Birleşmiş Milletler Medeni ve Siyasal Haklar Sözleşmesi'nin 14.
maddesinin (3) numaralı fıkrasının (f) bendi ile Avrupa İnsan Hakları
Sözleşmesi'nin 6. maddesinin (3) numaralı fıkrasının (e) bendine göre, tercüme
hizmetlerinin ücretsiz olarak sağlanması, adil yargılanma hakkının bir parçası
olup, mahkemede konuşulan dili anlamayan ya da konuşamayan kişilerin ücretsiz
tercüman hakkının bu kişilerle sınırlı olduğu anlamına gelmemektedir. Her iki
Sözleşmeye için de tercüman yardımından yararlanma hakkının her durumda
ücretsiz olarak sağlanması esastır.
Açıklanan nedenlerle, itiraz konusu kuralların Anayasa'nın 2. ve
36. maddelerine aykırı olmaları nedeniyle çoğunluk görüşüne katılmadım.
KARŞIOY GEREKÇESİ
Anayasanın 152. ve 6216 sayılı Kanunun 40. maddelerine göre, bir
davaya bakmakta olan mahkeme, bu davada uygulanacak kanun hükümlerini Anayasaya
aykırı görürse, o hükümlerin iptali talebiyle Anayasa Mahkemesine başvurmaya
yetkilidir.
Başvuruda bulunan infaz hâkimliğinin, bir hükümlünün
"ziyaretçi kabulünden yoksun bırakılmasına" ilişkin disiplin cezasına
itirazı üzerine yaptığı incelemede, 5271 sayılı Ceza Muhakemesi Kanununun
duruşmada tercüman bulundurulacak hâlleri düzenleyen 202. maddesine 6411 sayılı
Kanunla eklenen dördüncü ve beşinci fıkralar ile aynı Kanuna eklenen geçici 1.
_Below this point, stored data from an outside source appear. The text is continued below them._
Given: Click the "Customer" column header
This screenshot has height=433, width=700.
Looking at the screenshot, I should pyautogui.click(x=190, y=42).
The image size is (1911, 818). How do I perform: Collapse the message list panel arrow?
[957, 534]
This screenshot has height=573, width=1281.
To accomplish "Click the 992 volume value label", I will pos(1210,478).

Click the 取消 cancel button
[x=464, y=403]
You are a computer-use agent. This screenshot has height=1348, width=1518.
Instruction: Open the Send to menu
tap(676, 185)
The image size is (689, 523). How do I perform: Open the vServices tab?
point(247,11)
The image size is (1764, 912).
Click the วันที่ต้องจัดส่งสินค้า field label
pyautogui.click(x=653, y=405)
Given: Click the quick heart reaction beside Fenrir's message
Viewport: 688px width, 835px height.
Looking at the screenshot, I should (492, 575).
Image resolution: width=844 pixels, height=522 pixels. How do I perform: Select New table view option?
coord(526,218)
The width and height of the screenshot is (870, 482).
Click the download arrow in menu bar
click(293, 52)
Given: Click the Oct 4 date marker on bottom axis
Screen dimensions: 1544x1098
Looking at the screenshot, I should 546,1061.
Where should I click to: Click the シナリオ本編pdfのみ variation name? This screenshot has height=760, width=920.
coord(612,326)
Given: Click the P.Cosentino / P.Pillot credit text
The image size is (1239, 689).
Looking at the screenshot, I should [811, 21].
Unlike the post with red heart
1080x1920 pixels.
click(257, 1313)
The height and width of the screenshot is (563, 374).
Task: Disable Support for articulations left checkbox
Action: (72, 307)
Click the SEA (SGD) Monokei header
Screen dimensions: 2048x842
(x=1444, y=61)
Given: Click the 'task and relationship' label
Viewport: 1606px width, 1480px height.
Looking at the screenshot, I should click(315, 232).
maddenin, önündeki işte uygulanacak kural olduğu düşüncesiyle Anayasaya
aykırılık itirazında bulunduğu anlaşılmaktadır.
Ceza infaz kurumlarındaki hükümlüler hakkında uygulanacak disiplin
cezalarının dayanağını oluşturan 5275 sayılı Ceza ve Güvenlik Tedbirlerinin
İnfazı Hakkında Kanunun 52. maddesinde, bu disiplin cezalarına karşı şikâyet ve
itiraz durumunda 4675 sayılı İnfaz Hâkimliği Kanunu hükümlerinin uygulanacağı
hükme bağlanmaktadır. 4675 sayılı Kanunun 6. maddesinde ise, söz konusu şikâyet
ve itirazların incelenmesine ve karara bağlanmasına ilişkin usul hükümleri yer
almaktadır. Buna göre, disiplin cezalarına karşı yapılan şikâyet başvurusu
üzerine infaz hâkiminin "duruşma yapmaksızın dosya üzerinden" karar
vermesi gerekmektedir. Aynı hüküm gereğince, infaz hâkimi, gerek gördüğünde
karar vermeden önce şikâyet konusu işlem hakkında re'sen araştırma yapabilir,
ilgililerden bilgi ve belge isteyebilir; ilgili Cumhuriyet savcısının yazılı
görüşünü ve hükümlünün savunmasını alır. Ancak, şikâyetin incelenme usulüne
ilişkin bu hüküm, duruşma yapılmasını gerektirmemekte ve aynı fıkranın ilk
cümlesinde belirtilen, infaz hâkiminin duruşma yapmadan karar verme
zorunluluğunu kaldırmamaktadır.
5271 sayılı Kanunun 202. maddesi, Kanunun "Kovuşturma
Evresi" başlıklı Üçüncü Kitabının "Kamu Davasının Yürütülmesi"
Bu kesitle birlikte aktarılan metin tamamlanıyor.